**WORK REQUEST**
Provide the number of lines in the entries below containing "accomplish", with no further words.

(Dataset entries)
● ● ● ● ● ● ●

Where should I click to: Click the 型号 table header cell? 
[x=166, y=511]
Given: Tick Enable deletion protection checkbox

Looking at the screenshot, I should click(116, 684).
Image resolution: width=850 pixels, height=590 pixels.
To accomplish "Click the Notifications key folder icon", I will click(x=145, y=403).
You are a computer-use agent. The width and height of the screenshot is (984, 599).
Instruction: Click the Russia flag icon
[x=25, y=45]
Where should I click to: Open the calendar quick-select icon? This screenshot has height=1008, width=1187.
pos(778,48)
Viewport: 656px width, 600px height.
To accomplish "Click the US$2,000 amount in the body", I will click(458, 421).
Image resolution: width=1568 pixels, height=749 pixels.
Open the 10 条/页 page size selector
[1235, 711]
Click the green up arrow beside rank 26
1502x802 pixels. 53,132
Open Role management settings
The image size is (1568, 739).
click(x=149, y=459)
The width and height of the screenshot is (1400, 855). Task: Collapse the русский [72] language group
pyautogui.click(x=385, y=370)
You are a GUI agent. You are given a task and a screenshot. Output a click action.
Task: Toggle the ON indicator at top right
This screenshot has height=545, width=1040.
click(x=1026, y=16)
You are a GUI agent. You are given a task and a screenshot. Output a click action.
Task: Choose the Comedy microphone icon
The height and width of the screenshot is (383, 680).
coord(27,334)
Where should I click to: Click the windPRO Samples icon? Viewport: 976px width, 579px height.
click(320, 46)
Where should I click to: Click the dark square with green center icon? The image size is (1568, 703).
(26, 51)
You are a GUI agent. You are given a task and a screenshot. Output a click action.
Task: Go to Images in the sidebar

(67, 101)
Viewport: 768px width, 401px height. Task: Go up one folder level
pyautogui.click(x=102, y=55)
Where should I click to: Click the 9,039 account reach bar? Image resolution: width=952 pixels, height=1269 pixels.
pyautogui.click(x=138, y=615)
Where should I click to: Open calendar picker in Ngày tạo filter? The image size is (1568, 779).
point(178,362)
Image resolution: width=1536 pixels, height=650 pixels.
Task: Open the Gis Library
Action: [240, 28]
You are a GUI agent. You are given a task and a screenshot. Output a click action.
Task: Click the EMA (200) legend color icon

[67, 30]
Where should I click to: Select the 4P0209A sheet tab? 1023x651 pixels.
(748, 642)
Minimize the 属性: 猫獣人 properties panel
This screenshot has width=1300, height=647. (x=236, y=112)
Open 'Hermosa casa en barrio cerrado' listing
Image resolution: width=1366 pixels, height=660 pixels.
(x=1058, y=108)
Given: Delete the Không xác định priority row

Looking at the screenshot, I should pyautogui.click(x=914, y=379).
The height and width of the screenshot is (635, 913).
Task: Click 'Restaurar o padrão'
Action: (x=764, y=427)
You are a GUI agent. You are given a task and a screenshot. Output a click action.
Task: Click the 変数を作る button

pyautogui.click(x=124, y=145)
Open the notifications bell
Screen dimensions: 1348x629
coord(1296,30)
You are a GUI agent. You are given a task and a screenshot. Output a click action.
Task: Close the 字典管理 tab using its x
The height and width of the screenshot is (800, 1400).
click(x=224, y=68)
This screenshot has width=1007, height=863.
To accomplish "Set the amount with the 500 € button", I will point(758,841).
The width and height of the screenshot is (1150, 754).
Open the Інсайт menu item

● ● ● ● ● ● ●

**TASK SOLUTION**
3